Glaus began his career with the Angels in 1998 and was installed as the team's starting third baseman in 1999. He had a breakout season in 2000, becoming the all-time single season home run leader in Angels history with 47 while leading third baseman in adjusted range factor (2.95) in 2000. Glaus participated in the 2001 MLB All-Star Game and posted his second consecutive 40 home run season with 41 on the year.

In 2002, Glaus failed to reach the 40 home run club for the first time since the 1999 season, but he managed to hit thirty home runs in helping the Angels make the playoffs for the first time in 16 years. The Angels beat the San Francisco Giants in seven games in the 2002 World Series to win their first world championship title in team history. Glaus was awarded the World Series MVP award as he hit .385 with three home runs and eight RBIs and hit a go-ahead double in Game 6 to finish a five-run comeback for the Angels. Glaus had another All-Star year in .

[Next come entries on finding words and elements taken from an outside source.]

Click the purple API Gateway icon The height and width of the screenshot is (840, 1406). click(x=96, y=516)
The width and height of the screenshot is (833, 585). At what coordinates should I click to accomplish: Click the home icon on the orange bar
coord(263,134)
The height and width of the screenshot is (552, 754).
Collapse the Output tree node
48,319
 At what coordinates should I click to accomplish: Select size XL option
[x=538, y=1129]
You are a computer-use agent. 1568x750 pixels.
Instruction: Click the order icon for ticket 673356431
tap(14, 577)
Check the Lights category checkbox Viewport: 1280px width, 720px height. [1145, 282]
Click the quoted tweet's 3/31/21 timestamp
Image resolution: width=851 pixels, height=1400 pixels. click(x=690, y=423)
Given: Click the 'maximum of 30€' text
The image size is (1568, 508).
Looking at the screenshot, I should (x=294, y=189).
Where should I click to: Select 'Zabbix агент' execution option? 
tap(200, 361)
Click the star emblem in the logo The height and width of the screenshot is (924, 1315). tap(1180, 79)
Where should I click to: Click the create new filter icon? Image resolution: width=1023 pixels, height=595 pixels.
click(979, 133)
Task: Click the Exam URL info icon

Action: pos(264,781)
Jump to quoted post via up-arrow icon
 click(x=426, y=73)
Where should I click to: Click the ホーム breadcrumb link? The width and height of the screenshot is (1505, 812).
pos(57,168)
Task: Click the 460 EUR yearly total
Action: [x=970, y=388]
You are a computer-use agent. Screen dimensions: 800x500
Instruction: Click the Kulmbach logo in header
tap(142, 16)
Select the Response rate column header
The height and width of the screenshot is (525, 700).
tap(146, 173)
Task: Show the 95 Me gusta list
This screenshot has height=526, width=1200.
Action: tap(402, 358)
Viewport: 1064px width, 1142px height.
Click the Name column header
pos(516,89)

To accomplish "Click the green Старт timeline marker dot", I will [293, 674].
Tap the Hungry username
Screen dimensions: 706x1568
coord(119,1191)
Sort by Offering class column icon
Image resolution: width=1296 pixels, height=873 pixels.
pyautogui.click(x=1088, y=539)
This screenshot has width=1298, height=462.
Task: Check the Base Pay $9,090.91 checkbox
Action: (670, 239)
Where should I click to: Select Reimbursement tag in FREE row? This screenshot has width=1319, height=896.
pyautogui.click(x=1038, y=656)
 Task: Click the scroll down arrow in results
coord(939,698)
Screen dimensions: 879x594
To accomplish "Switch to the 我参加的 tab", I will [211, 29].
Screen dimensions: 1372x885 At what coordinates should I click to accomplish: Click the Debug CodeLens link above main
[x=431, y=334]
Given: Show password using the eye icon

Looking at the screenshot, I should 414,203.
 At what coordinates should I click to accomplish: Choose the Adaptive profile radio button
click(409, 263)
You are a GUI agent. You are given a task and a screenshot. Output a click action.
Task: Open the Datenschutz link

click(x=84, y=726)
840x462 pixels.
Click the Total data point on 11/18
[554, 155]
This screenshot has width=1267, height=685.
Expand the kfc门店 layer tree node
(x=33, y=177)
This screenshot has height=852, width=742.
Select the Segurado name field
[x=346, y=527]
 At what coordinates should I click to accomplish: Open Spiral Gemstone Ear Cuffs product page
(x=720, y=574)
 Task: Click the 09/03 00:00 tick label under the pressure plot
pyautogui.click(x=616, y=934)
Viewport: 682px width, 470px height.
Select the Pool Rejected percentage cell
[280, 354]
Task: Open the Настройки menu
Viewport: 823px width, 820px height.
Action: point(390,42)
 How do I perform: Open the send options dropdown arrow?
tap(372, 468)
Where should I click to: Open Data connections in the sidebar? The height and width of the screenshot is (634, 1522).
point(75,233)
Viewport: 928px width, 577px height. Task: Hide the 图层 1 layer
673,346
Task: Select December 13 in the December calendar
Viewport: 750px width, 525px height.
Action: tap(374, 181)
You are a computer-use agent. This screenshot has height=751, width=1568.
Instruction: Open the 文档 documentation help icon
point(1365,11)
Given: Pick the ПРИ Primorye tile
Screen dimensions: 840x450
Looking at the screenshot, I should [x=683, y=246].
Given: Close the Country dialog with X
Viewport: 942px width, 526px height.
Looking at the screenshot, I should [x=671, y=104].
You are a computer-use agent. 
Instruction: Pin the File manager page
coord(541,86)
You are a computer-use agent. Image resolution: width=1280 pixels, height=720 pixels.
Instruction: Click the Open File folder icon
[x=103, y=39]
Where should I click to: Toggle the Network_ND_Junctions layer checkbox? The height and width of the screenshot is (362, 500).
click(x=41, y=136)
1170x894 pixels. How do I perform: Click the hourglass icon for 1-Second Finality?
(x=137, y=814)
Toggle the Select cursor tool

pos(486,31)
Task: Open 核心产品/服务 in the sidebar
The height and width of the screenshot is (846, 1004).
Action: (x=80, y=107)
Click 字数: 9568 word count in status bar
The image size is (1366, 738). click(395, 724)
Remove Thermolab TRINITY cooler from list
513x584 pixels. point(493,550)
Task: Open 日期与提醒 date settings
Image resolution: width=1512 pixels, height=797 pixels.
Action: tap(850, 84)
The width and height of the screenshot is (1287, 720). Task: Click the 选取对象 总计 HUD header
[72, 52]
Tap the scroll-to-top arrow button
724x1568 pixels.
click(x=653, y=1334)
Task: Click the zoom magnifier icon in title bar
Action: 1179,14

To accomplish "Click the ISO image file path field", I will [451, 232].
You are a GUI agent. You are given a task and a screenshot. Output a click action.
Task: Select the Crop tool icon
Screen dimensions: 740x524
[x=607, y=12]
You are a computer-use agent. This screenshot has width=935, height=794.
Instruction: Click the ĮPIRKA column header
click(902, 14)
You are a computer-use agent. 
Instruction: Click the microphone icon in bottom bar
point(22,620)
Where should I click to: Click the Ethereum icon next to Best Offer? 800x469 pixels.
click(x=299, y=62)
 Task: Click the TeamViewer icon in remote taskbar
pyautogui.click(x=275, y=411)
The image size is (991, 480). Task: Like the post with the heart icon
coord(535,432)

Glaus missed much of the 2004 season with a shoulder injury. 2004 was the last year of his contract with the Angels. As an established veteran, he was in demand on the free agent market and able to field lucrative offers for long-term contracts. Although Glaus had spent his entire career an Angel, and was a fan favorite, the team decided not to pursue Glaus' return. Amid concerns about Glaus' future health after his injury, the team decided to go with the much lower-priced alternative of turning the third base position over to young prospect Dallas McPherson, who they felt had a good chance to soon become as productive as Glaus had been.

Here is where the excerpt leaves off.